In 2014, Carter’s boyfriend, Conrad Roy III, 18, poisoned himself with carbon monoxide fumes from his pickup truck. Before he died, he had exited his truck and texted his girlfriend, Michelle Carter, who was 17 at the time. She told him to “just do it” and to get back into the vehicle.
Carter was found guilty based on her hundreds of text messages that were presented as evidence. Bristol County Juvenile Court Judge Lawrence Moniz said that it was Carter’s words that had sealed her fate.
“She admits in … texts that she did nothing: She did not call the police or Mr. Roy’s family [after hearing his last breaths during a phone call],” Moniz said, according to CNN. “And finally, she did not issue a simple additional instruction: Get out of the truck.”
While in court, Carter sobbed openly. Her family was also there as well as the parents of Roy.
Prosecutors said that Carter created a toxic environment for her vulnerable boyfriend by urging him to kill himself through text messages and that she had listened to him suffocating over the phone and failed to alert the authorities or his family.
“Although we are very pleased with the verdict, in reality there are no winners here,” prosecutor Katie Rayburn said after the trial. “Two families had been torn apart and will be affected by this for years to come.

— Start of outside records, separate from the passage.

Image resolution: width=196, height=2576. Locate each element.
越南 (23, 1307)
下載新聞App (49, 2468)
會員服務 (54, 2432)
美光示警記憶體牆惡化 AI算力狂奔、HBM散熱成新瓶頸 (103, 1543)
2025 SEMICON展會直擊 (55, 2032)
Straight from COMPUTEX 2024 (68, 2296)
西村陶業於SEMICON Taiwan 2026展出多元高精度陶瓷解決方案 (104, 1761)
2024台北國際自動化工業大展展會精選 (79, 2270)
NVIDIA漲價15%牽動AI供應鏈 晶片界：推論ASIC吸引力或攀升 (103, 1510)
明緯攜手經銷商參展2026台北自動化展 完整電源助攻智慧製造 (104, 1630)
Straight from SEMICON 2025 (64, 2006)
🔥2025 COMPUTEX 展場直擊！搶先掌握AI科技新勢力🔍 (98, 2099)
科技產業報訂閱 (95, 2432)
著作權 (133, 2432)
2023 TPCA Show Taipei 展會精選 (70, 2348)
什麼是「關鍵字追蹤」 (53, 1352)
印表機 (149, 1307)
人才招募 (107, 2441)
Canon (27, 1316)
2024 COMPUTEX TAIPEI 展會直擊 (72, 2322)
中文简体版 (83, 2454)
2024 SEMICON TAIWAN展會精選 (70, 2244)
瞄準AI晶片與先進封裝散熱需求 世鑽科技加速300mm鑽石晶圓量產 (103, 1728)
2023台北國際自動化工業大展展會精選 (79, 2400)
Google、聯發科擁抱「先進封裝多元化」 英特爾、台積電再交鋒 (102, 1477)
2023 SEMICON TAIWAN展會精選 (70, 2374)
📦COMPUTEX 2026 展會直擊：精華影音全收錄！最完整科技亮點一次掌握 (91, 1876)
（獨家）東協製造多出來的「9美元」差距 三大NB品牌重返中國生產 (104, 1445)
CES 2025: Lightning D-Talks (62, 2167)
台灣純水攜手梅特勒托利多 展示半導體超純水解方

We hope the verdict will bring some closure… It’s been an extremely emotionally draining process for everyone involved.”
Carter’s lawyer Joseph Cataldo had argued that Roy was already suicidal before meeting Carter and that Roy was solely responsible for his own actions. He said that although the suicide was tragic, it was not a homicide.
“The evidence actually established that Conrad Roy caused his own death by his physical actions and by his own thoughts,” Cataldo said. “You’re dealing with an individual who wanted to take his own life. … He dragged Michelle Carter into this.”
According to CNN, Carter’s guilty conviction could set a legal precedent in Massachusetts on whether or not it is a crime to tell someone to commit suicide. The state already has an expansive definition of manslaughter, but it does not have specific laws against assisted suicide.
“Given the expansive definition of manslaughter under Massachusetts law, the guilty verdict is not a surprise,” CNN legal analyst Danny Cevallos said.”Still, this verdict is concerning because it reflects a judicial willingness to expand legal liability for another person’s suicide, an act which by definition is a completely independent choice. Historically, suicide has been considered a superseding act which breaks the chain of legal causation.”
Carter will be sentenced on August 3. She was allowed to remain free on bail until then because she was a teenager at the time of the suicide. She was ordered to not contact members of Roy’s family and to surrender her passport.